O filme não foi muito compreendido, ou não quiseram compreende-lo desde sua criação. Num jantar, no ano passado, no restaurante que M. Night Shyamalan, homem de hábitos rígidos, sempre freqüenta, na Filadélfia, Estado da Pensilvânia, onde mora com a mulher e duas filhas e sempre filma, o diretor indo-americano de 36 anos não podia acreditar no que ouvia. E o que ouvia eram críticas, pela primeira vez em sua carreira, duras críticas. Seus autores eram os executivos do estúdio com quem trabalhava desde seu primeiro filme importante, O Sexto Sentido (1999), que colocou a frase "I see dead people" no dicionário da cultura pop e levou US$ 672 milhões à Disney, só em bilheteria mundial, sem contar vídeo, DVDs e exibições de TV.
Chamado numa reportagem de capa da revista norte-americana "Newsweek" de "O próximo Spielberg", Manoj Nelliyattu Shyamalan (tanto a abreviação do primeiro nome quanto o "Night" são da época da faculdade) tinha poder de fogo. Seus filmes foram relativamente baratos para os padrões de Hollywood, entre US$ 60 milhões e US$ 70 milhões para fazer. E deram resultado: além de Sexto Sentido, Sinais (2002) faturou US$ 408 milhões; Corpo Fechado (2000) e A Vila (2004) levaram US$ 250 milhões cada um.
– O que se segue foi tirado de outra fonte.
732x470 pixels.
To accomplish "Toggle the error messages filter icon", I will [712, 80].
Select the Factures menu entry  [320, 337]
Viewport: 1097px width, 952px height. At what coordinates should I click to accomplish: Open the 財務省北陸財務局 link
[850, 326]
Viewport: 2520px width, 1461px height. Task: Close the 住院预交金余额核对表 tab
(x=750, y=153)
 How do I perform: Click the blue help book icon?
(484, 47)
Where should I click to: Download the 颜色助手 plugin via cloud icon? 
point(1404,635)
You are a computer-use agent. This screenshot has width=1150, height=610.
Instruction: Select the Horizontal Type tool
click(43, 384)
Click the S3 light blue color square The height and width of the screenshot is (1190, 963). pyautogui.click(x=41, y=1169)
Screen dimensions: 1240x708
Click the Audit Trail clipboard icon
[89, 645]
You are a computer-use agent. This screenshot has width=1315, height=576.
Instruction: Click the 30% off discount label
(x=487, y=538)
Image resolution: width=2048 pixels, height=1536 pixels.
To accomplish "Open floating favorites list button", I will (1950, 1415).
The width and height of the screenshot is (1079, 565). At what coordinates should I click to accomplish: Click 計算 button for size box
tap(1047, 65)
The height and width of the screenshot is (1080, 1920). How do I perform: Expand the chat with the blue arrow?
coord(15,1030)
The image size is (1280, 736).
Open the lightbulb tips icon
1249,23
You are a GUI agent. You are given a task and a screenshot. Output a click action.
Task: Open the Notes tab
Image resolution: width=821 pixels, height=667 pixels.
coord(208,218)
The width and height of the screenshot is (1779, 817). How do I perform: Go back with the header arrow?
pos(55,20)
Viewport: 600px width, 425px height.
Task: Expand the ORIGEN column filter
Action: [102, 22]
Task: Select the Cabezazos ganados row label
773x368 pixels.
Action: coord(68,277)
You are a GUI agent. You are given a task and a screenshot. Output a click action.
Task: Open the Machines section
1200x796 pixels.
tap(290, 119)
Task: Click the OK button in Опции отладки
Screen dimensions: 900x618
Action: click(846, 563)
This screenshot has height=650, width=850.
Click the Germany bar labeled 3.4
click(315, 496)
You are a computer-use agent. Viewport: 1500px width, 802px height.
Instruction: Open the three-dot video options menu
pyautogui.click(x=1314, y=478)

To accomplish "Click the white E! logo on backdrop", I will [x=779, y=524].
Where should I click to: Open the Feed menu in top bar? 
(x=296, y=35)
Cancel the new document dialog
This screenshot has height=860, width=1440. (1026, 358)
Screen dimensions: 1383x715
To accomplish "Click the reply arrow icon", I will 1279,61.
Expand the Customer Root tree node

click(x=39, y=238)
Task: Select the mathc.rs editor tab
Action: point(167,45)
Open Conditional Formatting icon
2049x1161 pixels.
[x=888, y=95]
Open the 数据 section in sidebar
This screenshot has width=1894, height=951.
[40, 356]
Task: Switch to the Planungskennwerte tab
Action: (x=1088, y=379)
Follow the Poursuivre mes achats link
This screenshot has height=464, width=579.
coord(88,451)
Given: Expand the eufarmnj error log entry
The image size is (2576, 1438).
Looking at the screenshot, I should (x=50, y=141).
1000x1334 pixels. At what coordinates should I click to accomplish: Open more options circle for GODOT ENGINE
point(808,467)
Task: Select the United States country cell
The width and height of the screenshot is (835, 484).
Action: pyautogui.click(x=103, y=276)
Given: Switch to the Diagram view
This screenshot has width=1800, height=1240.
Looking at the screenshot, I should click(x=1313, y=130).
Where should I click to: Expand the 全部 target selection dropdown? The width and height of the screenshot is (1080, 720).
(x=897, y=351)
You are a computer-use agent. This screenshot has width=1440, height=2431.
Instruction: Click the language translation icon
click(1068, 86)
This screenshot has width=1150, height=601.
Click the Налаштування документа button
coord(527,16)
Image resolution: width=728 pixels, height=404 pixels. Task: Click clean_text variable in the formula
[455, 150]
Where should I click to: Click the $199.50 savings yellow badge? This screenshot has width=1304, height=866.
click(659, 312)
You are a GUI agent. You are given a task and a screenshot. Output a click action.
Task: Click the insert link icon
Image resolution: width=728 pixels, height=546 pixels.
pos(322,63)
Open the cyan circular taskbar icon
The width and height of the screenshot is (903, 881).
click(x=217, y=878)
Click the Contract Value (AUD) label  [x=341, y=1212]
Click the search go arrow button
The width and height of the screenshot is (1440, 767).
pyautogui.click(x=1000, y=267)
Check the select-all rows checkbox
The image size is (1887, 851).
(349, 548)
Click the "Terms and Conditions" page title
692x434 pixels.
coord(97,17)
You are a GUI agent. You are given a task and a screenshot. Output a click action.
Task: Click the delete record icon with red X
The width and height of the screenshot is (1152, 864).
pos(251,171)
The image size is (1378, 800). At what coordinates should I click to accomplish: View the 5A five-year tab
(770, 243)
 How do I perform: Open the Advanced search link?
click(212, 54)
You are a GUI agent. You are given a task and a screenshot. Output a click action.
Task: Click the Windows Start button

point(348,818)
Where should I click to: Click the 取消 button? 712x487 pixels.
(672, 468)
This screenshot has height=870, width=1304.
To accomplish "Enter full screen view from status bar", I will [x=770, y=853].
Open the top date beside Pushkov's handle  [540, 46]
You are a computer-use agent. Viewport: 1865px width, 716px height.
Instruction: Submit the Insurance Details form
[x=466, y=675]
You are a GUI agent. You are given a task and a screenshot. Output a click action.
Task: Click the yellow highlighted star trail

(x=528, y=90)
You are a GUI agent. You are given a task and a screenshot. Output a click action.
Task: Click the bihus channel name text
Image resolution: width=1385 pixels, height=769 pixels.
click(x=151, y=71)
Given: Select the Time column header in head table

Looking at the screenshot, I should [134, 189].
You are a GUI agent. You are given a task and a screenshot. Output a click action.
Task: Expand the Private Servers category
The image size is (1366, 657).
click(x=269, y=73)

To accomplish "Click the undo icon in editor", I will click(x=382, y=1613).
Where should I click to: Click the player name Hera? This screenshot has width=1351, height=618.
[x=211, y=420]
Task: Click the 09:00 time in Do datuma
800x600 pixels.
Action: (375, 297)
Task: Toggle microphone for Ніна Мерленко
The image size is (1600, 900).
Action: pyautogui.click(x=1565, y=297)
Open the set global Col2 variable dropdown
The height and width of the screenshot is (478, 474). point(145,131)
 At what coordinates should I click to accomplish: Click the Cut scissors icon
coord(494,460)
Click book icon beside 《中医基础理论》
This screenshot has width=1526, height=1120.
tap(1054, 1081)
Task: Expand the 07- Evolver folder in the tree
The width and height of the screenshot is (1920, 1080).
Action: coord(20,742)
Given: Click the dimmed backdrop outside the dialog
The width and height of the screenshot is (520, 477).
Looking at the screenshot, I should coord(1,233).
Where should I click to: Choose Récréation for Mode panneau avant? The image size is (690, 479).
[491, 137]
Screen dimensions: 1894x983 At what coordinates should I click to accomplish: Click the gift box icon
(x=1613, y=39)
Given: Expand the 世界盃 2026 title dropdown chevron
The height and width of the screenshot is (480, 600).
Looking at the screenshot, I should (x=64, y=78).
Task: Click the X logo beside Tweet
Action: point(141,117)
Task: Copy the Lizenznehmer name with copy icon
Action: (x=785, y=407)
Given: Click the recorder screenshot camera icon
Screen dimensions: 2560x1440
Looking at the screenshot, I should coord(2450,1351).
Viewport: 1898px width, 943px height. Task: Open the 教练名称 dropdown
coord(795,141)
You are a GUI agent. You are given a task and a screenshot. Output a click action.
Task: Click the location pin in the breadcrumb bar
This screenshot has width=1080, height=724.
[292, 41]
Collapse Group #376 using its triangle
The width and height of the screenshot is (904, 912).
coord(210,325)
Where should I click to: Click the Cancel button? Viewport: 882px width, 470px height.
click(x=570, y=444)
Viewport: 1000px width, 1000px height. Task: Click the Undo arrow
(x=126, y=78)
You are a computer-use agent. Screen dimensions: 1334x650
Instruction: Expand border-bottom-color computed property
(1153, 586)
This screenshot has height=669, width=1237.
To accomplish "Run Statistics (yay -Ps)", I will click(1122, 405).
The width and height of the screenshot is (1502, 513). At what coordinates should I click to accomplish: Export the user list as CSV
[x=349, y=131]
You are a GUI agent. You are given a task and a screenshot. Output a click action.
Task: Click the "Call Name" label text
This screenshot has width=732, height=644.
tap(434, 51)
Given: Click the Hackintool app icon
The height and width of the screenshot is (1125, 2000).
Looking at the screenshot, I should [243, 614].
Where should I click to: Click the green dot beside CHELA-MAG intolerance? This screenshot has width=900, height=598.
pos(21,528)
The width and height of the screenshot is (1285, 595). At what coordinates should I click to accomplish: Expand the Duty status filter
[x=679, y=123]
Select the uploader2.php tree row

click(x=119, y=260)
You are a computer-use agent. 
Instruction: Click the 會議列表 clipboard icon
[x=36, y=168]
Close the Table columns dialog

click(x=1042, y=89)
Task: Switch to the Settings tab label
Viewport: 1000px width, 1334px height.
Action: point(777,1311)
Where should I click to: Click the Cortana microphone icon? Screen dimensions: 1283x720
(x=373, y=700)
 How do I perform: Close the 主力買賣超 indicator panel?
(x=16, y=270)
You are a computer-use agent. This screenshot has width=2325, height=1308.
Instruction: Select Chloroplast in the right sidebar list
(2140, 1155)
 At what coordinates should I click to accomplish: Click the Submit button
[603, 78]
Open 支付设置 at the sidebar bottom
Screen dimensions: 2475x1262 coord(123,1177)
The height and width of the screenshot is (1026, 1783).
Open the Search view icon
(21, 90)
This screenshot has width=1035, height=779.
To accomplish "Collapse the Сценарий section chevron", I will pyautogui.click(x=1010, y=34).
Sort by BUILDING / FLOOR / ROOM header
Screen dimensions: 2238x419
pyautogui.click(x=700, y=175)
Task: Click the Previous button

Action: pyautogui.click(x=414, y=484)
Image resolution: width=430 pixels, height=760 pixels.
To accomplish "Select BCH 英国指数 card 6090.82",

Mas o roteiro de A Dama na Água, seu sétimo longa, tinha problemas. Pelo menos é o que achavam os executivos da Disney naquele jantar, liderados por Nina Jacobson. Eles haviam recebido cada um em sua casa cópias do roteiro com seus nomes marcados em cada página, para evitar que algo caísse na internet. Um personagem chamado Story (História)? Que era uma ninfa marinha que vinha do fundo da piscina para salvar o mundo? Um crítico de cinema que era desprezível? E os nomes dos personagens e os termos inventados? "Cleveland" (Paul Giamatti, o zelador do prédio)? "Narf" (a ninfa)? "Tartutic"? Nada fazia sentido. O roteiro precisava de mudanças fundamentais. Era a primeira vez que Shyamalan ouvia isso do estúdio para o qual levou mais de US$ 1,5 bilhão em meia década, dinheiro trazido de roteiros originais, não adaptados, o que é algo cada vez mais raro em Hollywood hoje.

"Com a exceção da Pixar, fiz os quatro filmes seguidos mais lucrativos de todos os tempos", diz o diretor, que se considera uma espécie de Alfred Hitchcock moderno, de quem procura imitar a excentricidade.